Una esperanza muy, muy injustificada
.

—¡Glokta, tienes que ayudarme! —chilló atropelladamente, echándose hacia delante con desesperación todo lo que le permitían sus ataduras—. He sido acusado injustamente, lo sabes. ¡Soy inocente! Has venido a ayudarme, ¿verdad? ¡Eres mi amigo! Tú tienes influencia aquí. ¡Somos amigos, amigos! ¡Puedes hablar en mi favor! ¡Soy un inocente al que se ha acusado injustamente! ¡Soy...!

Glokta levantó una mano, reclamando silencio. Miró el rostro conocido que tenía delante como si no lo hubiera visto jamás y, luego, se volvió hacia Frost.

—¿Conozco yo a este hombre?

El albino no dijo nada. La parte inferior de su rostro estaba oculta por la máscara de Practicante y la parte superior era inescrutable. Contemplaba sin parpadear al prisionero que estaba sentado en la silla con unos ojos rosáceos más muertos que los de un cadáver. Desde que Glokta entró no había parpadeado ni una sola vez.
¿Cómo lo consigue?

—¡Soy yo, Rews! —dijo entre dientes el gordo con un tono de voz que cada vez se aproximaba más al pánico—. ¡Salem Rews, tú me conoces, Glokta! ¡Estuve contigo en la guerra... ya sabes... antes de... somos amigos! Somos...

Glokta volvió a levantar la mano y, tras recostarse en su asiento, empezó a darse pequeños golpes con el dedo en uno de los pocos dientes que le quedaban, como si estuviera sumido en una profunda reflexión.

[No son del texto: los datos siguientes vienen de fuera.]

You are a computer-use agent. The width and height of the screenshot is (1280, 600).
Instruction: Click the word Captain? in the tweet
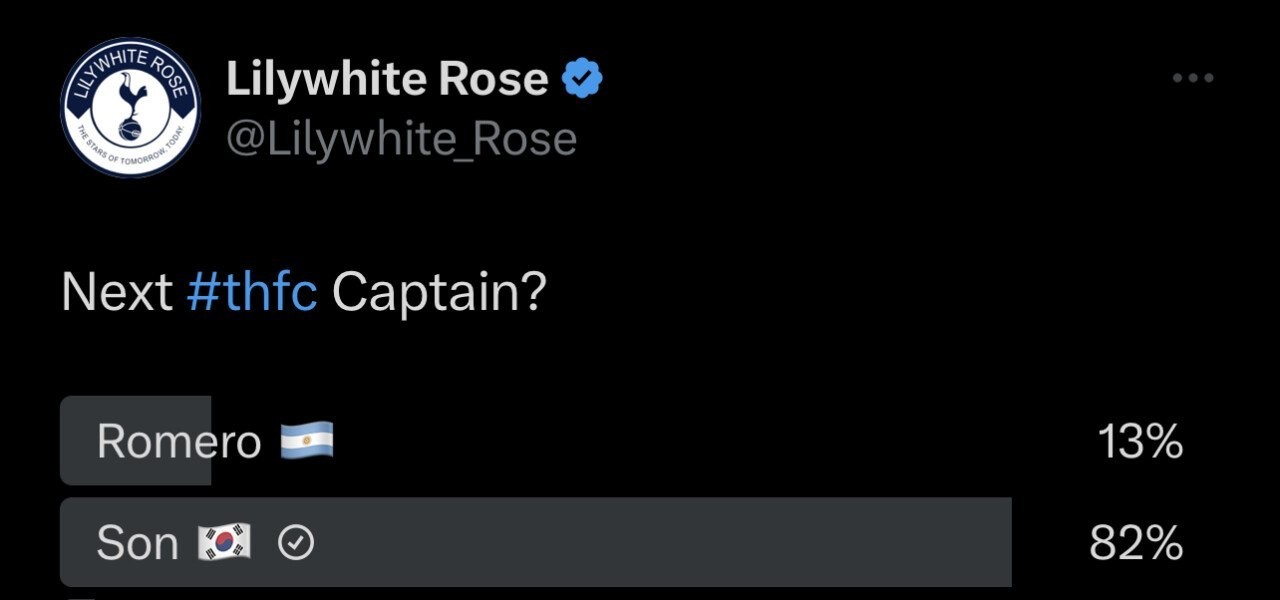point(439,293)
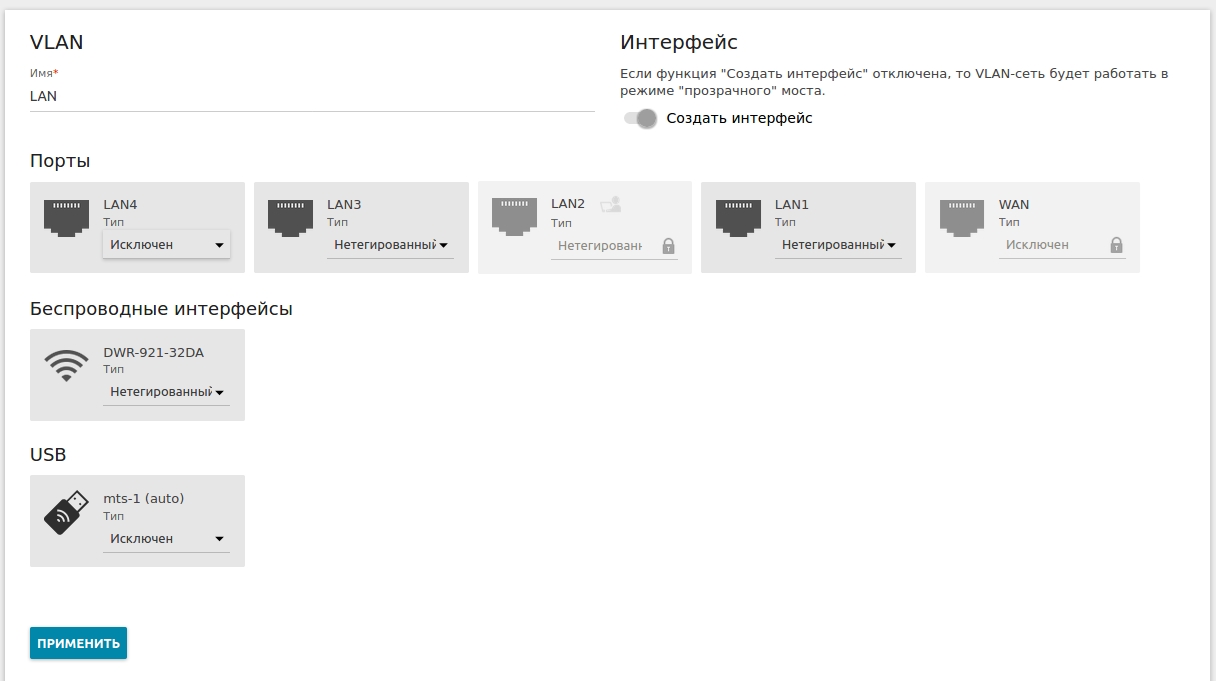Image resolution: width=1216 pixels, height=681 pixels.
Task: Click the LAN3 Ethernet port icon
Action: tap(290, 218)
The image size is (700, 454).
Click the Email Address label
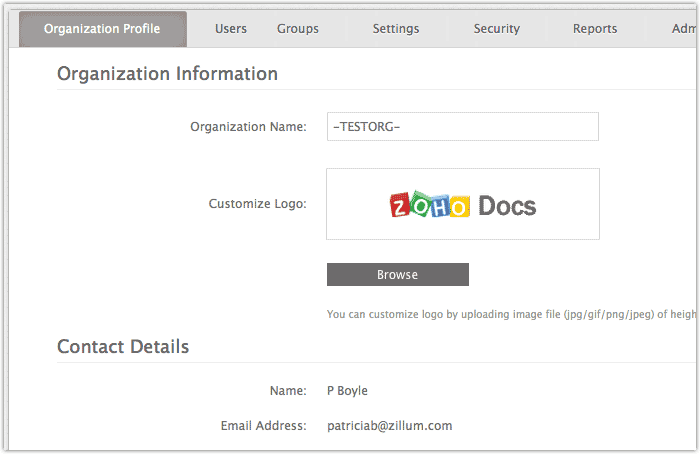[263, 426]

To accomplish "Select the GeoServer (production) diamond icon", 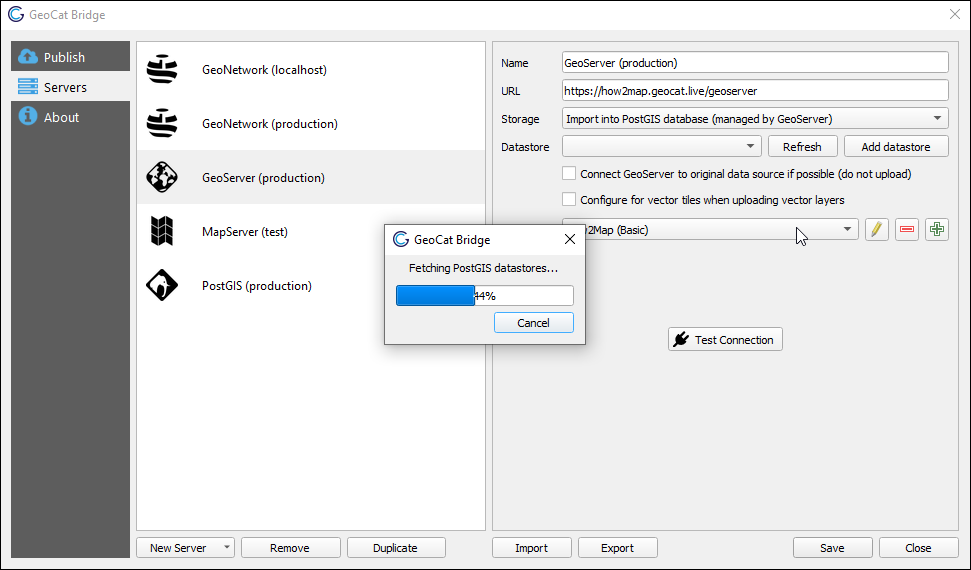I will [162, 178].
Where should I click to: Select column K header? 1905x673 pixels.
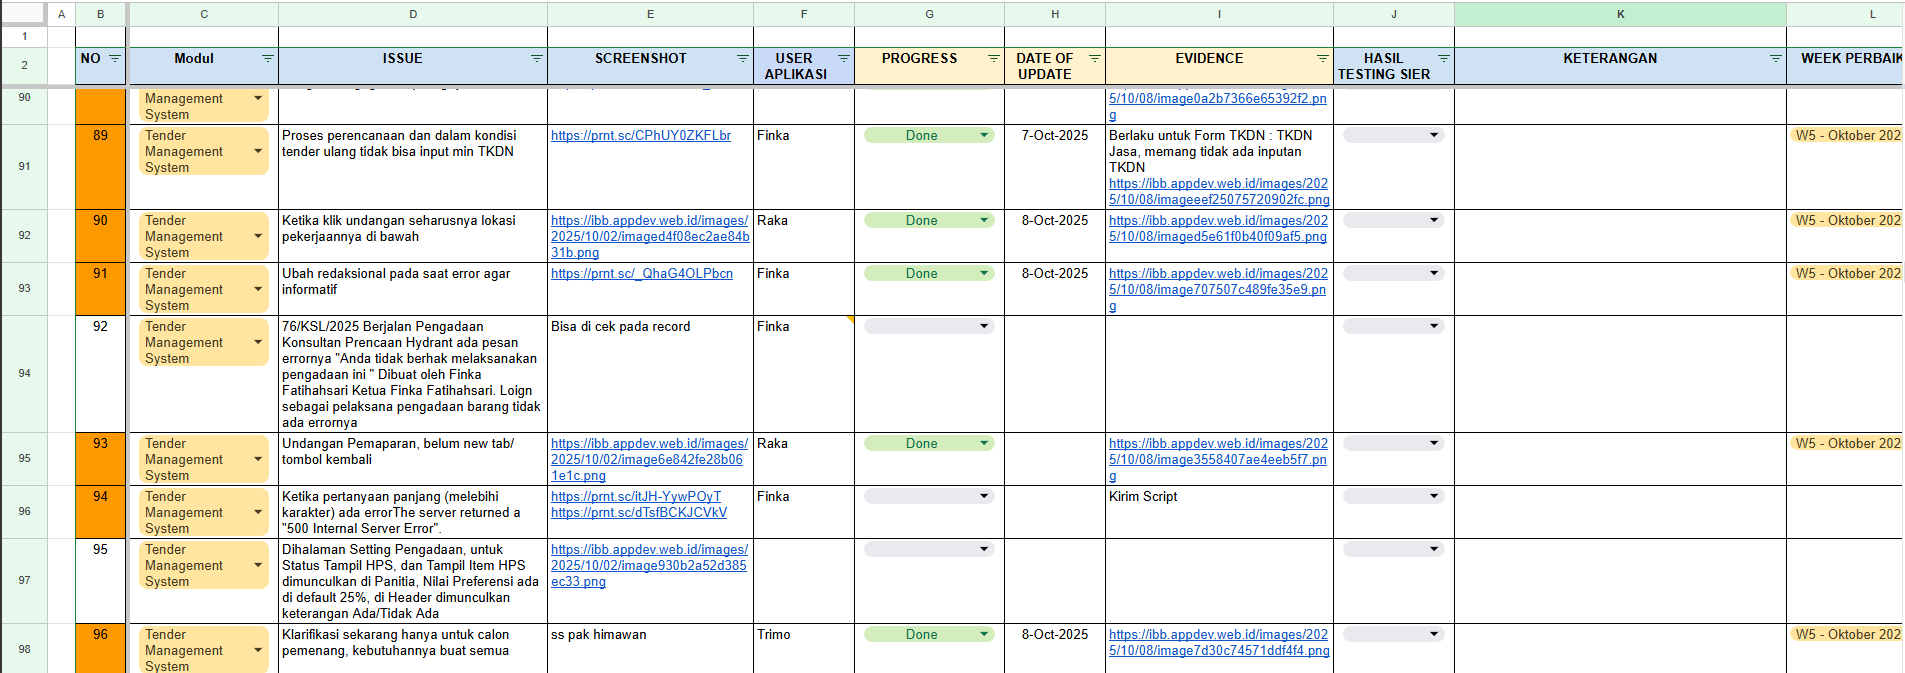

—Rews. El nombre me resulta familiar. Un mercader, un miembro del Gremio de los Sederos. A decir de todos, un hombre rico. Sí, ahora recuerdo... —Glokta hizo una pausa retórica y se inclinó hacia delante—. ¡Era un traidor! La Inquisición lo capturó y confiscó todos sus bienes. Verás, había conspirado para no pagar los tributos del Rey. —Rews se había quedado con la boca abierta—. ¡Los tributos del Rey! —exclamó Glokta descargando una mano sobre la mesa. El gordo le miró con los ojos muy abiertos y se pasó la lengua por un diente.
Extremo superior derecho, segundo empezando por atrás
.

—Pero ¿qué modales son estos? —se preguntó Glokta sin dirigirse a nadie en particular—. No sé si nos conocemos o no de antes, pero creo que mi ayudante y tú no habéis sido presentados adecuadamente. Practicante Frost, salude a nuestro grueso amigo.

Fue un golpe con la palma de la mano, pero lo bastante fuerte como para arrancar a Rews de su asiento. La silla traqueteó con violencia pero se mantuvo en su sitio.
¿Cómo se hace eso? ¿Se puede tirar a un tipo al suelo sin que se caiga la silla?
Despatarrado en el suelo, Rews gorgoteaba con la cara pegada a las baldosas.